HABİP AYDOĞDU & ADONİS



   Renkler ve sözcükler bir araya gelince farklı bir ritim oluşturarak şarkısını yazdı. Bunu gerçekleştirense iki önemli sanatçıydı. Biri Arapça şiirin en büyük şairlerinden Adonis ismiyle bilinen Ali Ahmet Sait Eşber, bir diğer isimse Türkiye'nin önemli ressamlarından Habip Aydoğdu. İzmir Folkart Gallery'de bir araya gelen bu iki önemli isim 'Kan Kırmızı' adında muhteşem bir buluşma gerçekleştirdi. (BURAK ABATAY / BirGün Gazetesi - 30.10.2016)

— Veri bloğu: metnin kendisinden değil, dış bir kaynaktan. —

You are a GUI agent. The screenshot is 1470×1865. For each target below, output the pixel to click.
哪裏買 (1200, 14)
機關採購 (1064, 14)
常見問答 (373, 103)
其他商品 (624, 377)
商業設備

  Habip Aydoğdu: Bir şiir etkinliği vesilesiyle İzmir'de olan Adonis, Konak Pier'de sunulan karma sergide bana ait olan 3-4 resmi görüyor. Sevdiğini söyledi ve bana bir kitabını imzalayıp göndererek görüşlerini belirtti. İlk tanışmamız kitaplaşma ile oldu.
   Bir süre sonra Folkart Gallery genel direktörü Fahri Özdemir bana gelerek, 'Adonis ile böyle bir projeye var mısın?' dedi. Heyecanlandım. Adonis'ten de olumlu cevap gelince üçümüz beraber bu projede karar kıldık ve bu aşamaya geldik.
   Tabii bu aşamaya gelirken Adonis'le alakalı çok şey okudum. Şiirleri ve röportajlarda verdiği tavrı bugün dünyada yaşanan olayları değerlendirmede ve yorumlamada benim için bir fener oldu. Gördüm ki hayata çok yakın bakıyoruz. Ben Adonis'in şiirinin içerisinde resmimi bulabilir miyim diye düşünürken, o ruha, o görselliğe inandım.
  Adonis'le birlikte çalışırken böyle şiirde imge yaratışını, resimde imge peşinde koşarken çektiğim gerilimde hissettim. Ülkemizin ve yakın coğrafyamızın içinde bulunduğu koşullar, bize garip bir yangın çağını yaşatıyor. Biz bunu vurgulamak için bir araya geldik. Adonis her şeye şiir gibi bakıyor. Bendeyse her şey son noktada resme giriyor. Ama aslında resim de bir şiir, şiir de bir resim. Bir tek malzememiz farklı.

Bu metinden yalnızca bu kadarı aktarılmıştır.